The number of Vietnam War servicemen unaccounted for has dropped from 2,583 in 1973 to 1,992 today.

Clinton also will hold talks with Vietnam's leaders and attend a ceremony in which remains recovered during a recent excavation will be repatriated and sent to an Army laboratory in Hawaii for identification.

``This visit is the culmination of a process that the president began with Vietnam eight years ago,'' Sandy Berger, the president's national security adviser, said last week. ``The cutting edge of that process from the very beginning has been, and remains today, achieving the fullest possible accounting of our POW-MIAs.''

The administration has been spending $5 million to $6 million a year on remains recovery operations in Vietnam, Laos and Cambodia, a portion of which pays for Vietnamese laborers who help sift through dirt and mud at long-abandoned crash sites in search of fragments of bone, clothing and aircraft debris.

In one such excavation effort, similar to the one Clinton will visit, anthropologist Ann Bunch, of Medina, N.Y., and her team have dug an 18-foot-deep crater in the middle of a rice paddy about 55 miles from Hanoi, where an American F-105 fighter plunged from the sky 35 years ago. Wielding hoes and shovels, Bunch's team fills metal buckets with mounds of earth, which is washed through wood-framed sieves, occasionally revealing a sliver of metal or rubber— a clue to a decades-old mystery.

``We find tiny pieces, but sometimes that's all we need to put the whole puzzle together,'' Bunch said in a recent interview.

Jones, the Pentagon chief of POW-MIA affairs, said that although he sees no end in sight to remains recovery efforts in Southeast Asia, the Vietnamese government is reluctant to allow it to continue indefinitely.

``The Vietnamese are seeking an end-date to our operations,'' Jones said.

During talks in Hanoi in August, Jones told Vietnamese officials that some in the United States believe that Vietnam is holding back remains of missing Americans, and he urged them to provide documents and other information that could finally settle what he called ``unresolved discrepancies.''

The Vietnamese reiterated their longstanding position: All recovered remains have been turned over to U.S. authorities.

The most difficult issue — both for the United States and Vietnam — is also the most highly charged — suspicion that Americans remained captive after the last known POWs returned home in 1973.

Speculation and rumor about the ``last known alive'' — Americans seen or heard by witnesses to have survived wartime crashes — have been fed over the years by Hollywood movies and reported sightings of Caucasians in Indochina.

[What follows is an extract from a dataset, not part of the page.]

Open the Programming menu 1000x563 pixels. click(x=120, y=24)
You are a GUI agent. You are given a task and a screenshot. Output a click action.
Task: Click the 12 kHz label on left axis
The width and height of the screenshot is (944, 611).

A Senate select committee on POWs and MIAs concluded in 1993 that while there is no proof that an American POWs survived the war, the possibility could not be ruled out.

Stony Beach, a Defense Intelligence Agency unit set up to pursue such reports, has found no hard evidence of Americans left behind, officials say, although the Pentagon is still working with Vietnamese authorities to resolve 29 remaining cases. As recently as August, during Jones' talks in Hanoi, senior Vietnamese government officials reaffirmed that no American prisoners were withheld, Jones said.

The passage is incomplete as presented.